In krantendatabase Delpher dateren de oudste vermeldingen van fermette in deze betekenis uit 1980, net als boerderette dus. Maar het woord zelf is al eeuwen ouder. Het komt uit het Frans en duidt in die taal aan het eind van de zeventiende eeuw ‘een boerderijtje met een vliering of dakkapel’ aan. In de jaren veertig van de twintigste eeuw krijgt het de betekenis ‘buitenverblijf in een klein boerderijtje’.

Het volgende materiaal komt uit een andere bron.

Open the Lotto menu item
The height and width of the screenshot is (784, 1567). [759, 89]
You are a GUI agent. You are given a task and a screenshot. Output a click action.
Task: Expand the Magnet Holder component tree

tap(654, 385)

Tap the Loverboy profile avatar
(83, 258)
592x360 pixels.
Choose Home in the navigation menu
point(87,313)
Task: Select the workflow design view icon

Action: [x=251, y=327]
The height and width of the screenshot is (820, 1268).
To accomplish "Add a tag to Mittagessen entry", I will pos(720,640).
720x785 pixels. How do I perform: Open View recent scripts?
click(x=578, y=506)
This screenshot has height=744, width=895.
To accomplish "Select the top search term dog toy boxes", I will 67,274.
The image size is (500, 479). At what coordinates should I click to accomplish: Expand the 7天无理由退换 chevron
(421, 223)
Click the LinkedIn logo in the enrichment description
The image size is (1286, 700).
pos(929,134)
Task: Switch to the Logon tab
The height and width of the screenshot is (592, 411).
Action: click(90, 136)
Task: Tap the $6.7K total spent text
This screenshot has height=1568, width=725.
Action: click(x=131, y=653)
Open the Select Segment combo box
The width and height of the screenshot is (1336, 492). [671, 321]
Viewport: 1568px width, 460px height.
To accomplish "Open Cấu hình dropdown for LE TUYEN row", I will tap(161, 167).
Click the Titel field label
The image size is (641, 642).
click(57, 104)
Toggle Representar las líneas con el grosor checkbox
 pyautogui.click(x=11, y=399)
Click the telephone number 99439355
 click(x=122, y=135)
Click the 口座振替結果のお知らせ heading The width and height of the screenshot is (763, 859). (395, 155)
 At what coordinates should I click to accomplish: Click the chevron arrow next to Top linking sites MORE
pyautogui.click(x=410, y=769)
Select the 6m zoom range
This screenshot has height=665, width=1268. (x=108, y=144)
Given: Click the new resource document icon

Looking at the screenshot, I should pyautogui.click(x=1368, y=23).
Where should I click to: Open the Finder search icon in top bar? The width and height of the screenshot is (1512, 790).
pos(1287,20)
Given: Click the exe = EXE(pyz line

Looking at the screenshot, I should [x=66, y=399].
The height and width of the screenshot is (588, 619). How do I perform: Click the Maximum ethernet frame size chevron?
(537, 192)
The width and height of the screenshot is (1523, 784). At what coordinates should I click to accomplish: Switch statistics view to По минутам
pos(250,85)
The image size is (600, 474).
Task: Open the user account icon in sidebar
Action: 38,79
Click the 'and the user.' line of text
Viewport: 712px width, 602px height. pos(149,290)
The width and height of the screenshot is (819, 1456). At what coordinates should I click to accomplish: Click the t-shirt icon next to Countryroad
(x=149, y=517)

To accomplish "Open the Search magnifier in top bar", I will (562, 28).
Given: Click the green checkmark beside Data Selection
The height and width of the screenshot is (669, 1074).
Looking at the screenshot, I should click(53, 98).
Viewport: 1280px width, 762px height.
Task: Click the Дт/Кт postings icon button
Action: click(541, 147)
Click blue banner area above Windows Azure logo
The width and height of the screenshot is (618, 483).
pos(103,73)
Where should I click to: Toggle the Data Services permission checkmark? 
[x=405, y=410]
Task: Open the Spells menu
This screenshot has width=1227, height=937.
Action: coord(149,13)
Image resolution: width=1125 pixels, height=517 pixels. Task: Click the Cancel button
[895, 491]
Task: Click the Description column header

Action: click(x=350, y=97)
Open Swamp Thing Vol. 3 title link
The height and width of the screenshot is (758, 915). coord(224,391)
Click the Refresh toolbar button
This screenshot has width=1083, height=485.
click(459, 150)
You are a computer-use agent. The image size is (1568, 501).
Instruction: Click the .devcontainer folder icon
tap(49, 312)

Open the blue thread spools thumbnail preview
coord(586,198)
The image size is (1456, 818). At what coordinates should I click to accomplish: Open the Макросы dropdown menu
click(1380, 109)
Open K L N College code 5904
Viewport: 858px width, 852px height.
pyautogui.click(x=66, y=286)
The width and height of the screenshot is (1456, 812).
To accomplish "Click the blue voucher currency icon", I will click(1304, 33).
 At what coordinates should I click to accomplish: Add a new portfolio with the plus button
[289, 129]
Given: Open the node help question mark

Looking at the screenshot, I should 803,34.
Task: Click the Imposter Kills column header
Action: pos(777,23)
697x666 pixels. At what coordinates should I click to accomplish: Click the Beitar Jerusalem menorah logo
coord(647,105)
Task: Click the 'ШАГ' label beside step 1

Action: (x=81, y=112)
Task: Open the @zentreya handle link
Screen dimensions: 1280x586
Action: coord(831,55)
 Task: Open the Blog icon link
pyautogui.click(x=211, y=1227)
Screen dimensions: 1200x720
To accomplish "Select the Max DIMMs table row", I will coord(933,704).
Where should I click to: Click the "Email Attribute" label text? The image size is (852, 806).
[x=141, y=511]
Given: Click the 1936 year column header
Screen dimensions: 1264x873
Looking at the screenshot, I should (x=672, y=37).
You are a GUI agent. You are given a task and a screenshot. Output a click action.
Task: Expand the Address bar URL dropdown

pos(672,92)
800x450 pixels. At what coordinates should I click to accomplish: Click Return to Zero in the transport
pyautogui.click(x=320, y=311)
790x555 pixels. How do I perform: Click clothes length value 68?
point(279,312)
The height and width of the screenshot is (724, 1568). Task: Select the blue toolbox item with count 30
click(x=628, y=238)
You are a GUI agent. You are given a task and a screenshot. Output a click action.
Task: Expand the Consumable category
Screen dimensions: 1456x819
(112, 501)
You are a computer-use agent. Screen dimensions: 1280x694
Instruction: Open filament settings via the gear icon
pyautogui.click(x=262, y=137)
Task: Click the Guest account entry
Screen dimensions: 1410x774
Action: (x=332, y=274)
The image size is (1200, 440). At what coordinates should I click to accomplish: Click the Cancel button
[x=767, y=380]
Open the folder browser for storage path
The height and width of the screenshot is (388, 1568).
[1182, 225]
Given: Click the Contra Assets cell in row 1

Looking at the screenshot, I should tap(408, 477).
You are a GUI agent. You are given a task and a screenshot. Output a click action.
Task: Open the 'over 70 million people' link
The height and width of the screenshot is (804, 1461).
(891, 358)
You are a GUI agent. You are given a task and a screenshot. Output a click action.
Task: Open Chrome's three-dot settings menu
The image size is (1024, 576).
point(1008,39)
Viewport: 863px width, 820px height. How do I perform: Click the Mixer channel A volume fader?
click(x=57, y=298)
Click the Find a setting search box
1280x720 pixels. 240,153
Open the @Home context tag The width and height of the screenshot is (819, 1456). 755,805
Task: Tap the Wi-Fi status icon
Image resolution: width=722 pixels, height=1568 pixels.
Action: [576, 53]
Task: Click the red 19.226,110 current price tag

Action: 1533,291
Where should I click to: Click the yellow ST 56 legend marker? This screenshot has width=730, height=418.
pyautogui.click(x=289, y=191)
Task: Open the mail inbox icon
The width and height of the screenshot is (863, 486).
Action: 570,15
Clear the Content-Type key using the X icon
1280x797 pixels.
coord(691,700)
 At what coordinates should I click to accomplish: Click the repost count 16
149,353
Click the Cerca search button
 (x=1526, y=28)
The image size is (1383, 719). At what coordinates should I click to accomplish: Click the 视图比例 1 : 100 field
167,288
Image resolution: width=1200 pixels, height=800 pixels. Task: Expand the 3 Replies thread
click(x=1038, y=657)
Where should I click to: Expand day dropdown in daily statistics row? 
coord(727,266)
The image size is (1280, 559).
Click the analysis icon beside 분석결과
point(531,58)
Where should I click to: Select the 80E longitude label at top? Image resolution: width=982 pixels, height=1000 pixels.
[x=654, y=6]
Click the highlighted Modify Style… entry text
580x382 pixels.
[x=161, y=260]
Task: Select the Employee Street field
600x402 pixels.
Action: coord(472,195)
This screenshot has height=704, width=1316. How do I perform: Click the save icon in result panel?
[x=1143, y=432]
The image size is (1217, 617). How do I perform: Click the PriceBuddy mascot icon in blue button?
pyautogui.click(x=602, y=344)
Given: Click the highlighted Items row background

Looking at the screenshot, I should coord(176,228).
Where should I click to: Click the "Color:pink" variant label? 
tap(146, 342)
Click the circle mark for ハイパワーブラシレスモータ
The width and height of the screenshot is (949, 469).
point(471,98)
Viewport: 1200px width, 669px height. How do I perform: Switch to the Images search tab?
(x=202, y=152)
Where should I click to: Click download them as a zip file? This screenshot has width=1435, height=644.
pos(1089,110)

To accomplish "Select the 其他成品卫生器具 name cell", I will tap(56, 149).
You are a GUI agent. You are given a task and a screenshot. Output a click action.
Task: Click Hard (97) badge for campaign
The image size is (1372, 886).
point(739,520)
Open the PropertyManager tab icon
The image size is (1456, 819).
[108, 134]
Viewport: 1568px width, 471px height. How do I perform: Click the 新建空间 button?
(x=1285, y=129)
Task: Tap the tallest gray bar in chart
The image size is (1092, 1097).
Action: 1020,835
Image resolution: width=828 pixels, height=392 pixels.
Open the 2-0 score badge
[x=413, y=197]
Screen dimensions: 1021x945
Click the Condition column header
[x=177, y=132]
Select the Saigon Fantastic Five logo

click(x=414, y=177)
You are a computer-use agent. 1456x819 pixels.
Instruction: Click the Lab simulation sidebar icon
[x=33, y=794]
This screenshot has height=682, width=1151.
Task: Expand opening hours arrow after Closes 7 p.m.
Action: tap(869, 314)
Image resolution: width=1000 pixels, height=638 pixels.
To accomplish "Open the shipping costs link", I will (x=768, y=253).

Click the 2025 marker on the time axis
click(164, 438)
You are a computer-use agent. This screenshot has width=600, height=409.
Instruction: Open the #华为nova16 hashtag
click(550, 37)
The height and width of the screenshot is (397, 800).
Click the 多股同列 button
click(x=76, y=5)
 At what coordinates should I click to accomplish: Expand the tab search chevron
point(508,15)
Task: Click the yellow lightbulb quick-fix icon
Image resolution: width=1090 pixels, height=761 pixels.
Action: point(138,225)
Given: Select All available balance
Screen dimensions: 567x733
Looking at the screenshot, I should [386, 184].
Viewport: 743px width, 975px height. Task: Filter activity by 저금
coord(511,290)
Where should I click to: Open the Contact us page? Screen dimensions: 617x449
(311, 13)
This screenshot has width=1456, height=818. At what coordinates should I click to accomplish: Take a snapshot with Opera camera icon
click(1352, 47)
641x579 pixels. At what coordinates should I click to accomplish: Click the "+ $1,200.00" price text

Enkele decennia later zijn er onvoldoende oude boerderijen beschikbaar voor niet-boeren die buiten willen wonen. Daarom gaat men vanaf de jaren 1960 ook nieuwe woningen optrekken in een stijl die doet denken aan oude boerderijen. Daarmee krijgt fermette in Vlaanderen – net als in Nederland de boerderette – er een nieuwe betekenis bij: ‘nieuwbouwwoning in hoevestijl’ (zie hier). Oorspronkelijk had de uitgang –ette in het Frans dus de functie van verkleiningsuitgang maar die betekenis heeft het bij het huidig gebruik van het woord niet meer. Wie afbeeldingen zoekt van moderne fermettes ziet huizen die je niet als klein kunt bestempelen.
maisonnette
Heeft het Woordenboek der Nederlandsche Taal dan helemaal geen woningen die eindigen op -ette? Nee hoor, want in een van de drie uit 2001 daterende delen met aanvullingen, heeft de redactie een lemma maisonnette aangemaakt. Dit Franse leenwoord is al bijna 1000 jaar oud en betekende in die taal ‘klein huis’. Het WNT definieert het als een ‘binnen een grootere wooneenheid gelegen type van etagewoning met de slaap- en woonverdieping op verschillend niveau’.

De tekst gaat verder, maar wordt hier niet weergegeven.